• [YOUR TASK]
The word "will" marks the lines to find; copy every such line from the data below.

• [DATA]
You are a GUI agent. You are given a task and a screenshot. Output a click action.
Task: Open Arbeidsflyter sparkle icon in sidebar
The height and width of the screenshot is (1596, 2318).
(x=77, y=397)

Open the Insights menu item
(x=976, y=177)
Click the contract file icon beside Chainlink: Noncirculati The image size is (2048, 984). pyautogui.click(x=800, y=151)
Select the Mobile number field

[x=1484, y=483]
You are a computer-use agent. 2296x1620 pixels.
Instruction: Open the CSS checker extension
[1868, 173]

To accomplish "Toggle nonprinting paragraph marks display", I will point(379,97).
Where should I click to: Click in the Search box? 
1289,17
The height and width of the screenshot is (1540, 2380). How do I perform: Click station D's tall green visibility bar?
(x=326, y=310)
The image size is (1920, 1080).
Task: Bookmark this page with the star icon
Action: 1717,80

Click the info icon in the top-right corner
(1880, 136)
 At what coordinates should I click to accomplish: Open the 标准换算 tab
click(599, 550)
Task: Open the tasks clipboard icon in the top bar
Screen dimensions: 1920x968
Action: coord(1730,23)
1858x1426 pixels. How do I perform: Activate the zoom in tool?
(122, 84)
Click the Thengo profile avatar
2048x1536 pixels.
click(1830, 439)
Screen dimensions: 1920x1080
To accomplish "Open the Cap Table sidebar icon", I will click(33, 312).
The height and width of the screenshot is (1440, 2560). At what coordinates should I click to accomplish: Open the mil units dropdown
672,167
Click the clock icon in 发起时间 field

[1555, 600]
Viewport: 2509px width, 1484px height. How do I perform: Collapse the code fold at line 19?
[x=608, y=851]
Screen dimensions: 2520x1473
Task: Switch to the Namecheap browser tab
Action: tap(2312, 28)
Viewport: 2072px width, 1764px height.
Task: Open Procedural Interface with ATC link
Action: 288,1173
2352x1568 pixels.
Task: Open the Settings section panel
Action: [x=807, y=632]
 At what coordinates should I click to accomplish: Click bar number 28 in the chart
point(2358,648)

• [SOLUTION FOR THIS EXERCISE]
To accomplish "Toggle nonprinting paragraph marks display", I will point(379,97).
To accomplish "Open the Cap Table sidebar icon", I will click(33, 312).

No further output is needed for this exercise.